By Caleb Hampton
For Californian Farm Bureau
Daniel Pacheco, owner-operator of Lucky Diamond Trucking in Sonoma County, picked up a 24-ton order from Cold Creek Compost in Ukiah last week and hauled it two hours through Mendocino, Lake and Yolo counties before dumping the load near a corn field at Full Belly Farm in Yolo County.
The long trek was a routine journey. But new trucking rules may make such deliveries harder in the future, with major impacts for agriculture.
Compost is essential to organic farming, which is built on the “foundation that you’re working with biological processes rather than chemical processes,” said Paul Muller, a partner of Full Belly Farm, which grows organic nuts, fruits, grains and vegetables.
In place of conventional fertilizers, the nutrient-rich material, typically made of decomposed food waste, manure and other organic matter, is used to improve soil ecology and stimulate plant growth.

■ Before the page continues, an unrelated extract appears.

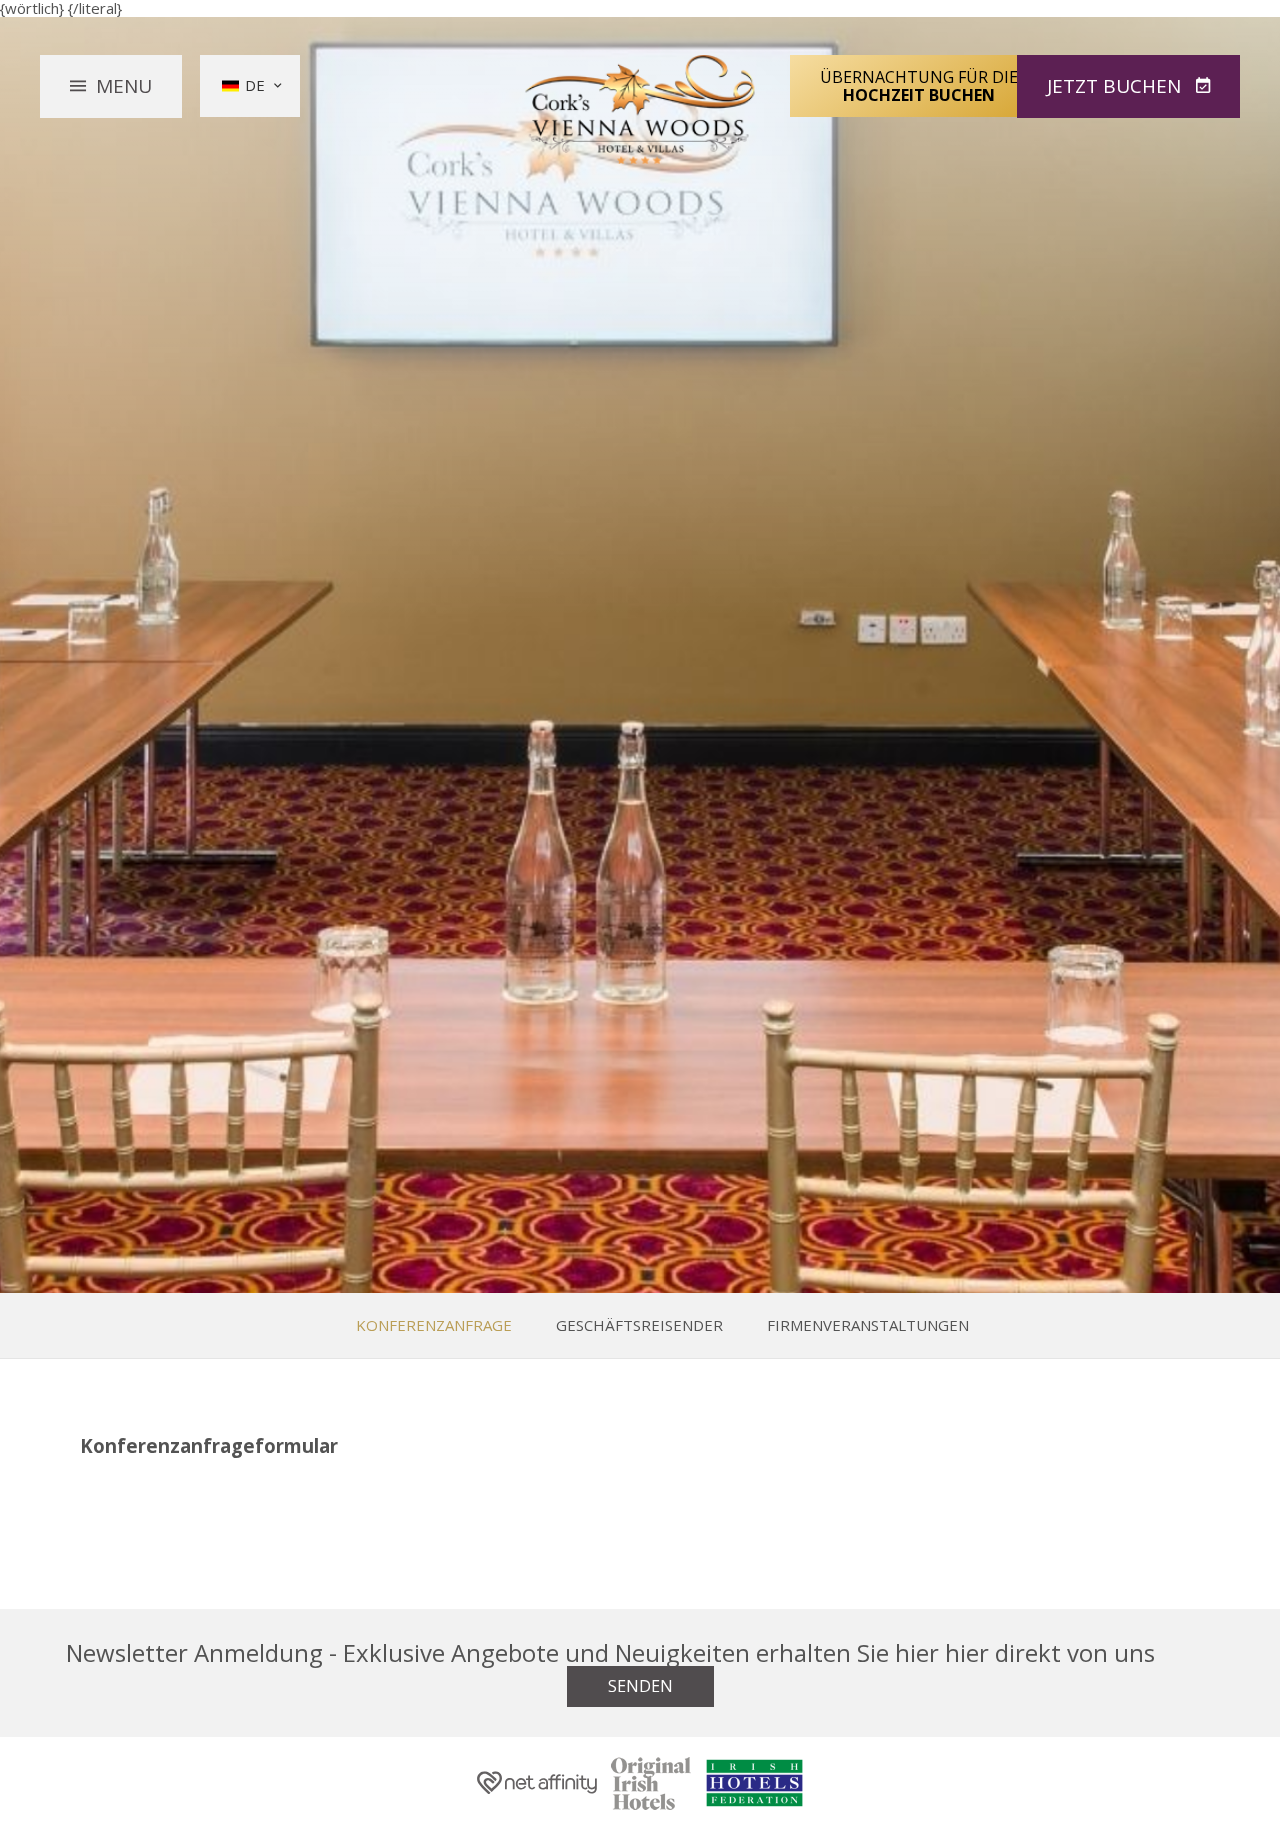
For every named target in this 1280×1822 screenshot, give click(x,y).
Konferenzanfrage (434, 1325)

“We rely on it,” said Javier Zamora, owner of JSM Organics in Monterey County.
In addition to benefiting farms, compost is central to efforts by California lawmakers to combat climate change. It plays a role in the state’s goal to divert 75% of organic waste away from landfills, and in the Healthy Soils Program, which helps subsidize farming practices that sequester carbon in the ground, including composting.
But compost suppliers say they worry a separate climate-focused policy could make it harder for some farms to afford compost deliveries. In April, the California Air Resources Board approved a landmark rule banning the sale of new diesel trucks by 2036 and requiring most trucks operating in the state be zero-emission vehicles by 2042.
“This is an absolutely transformative rule to clean our air and mitigate climate change,” said CARB Chair Liane Randolph. “We all know there’s a lot of challenges, but those challenges aren’t going to be tackled unless we move forward.”
Farm and trucking groups have cautioned that insufficient charging infrastructure for electric trucks could leave fresh produce or livestock stranded in rural areas. As the diesel phaseout approaches, agricultural supply companies are also raising concerns.
Clayton Lynch, sales and marketing representative for Agra Marketing, a Butte County company that ships bioproducts such as compost and manure to farms across the state, said he believes the limited carrying capacity of electric trucks will drive up the cost of these inexpensive but heavy materials, impacting agriculture and especially organic farms.
“The value of the products themselves is very low, so the predominant cost is associated with transportation,” Lynch said.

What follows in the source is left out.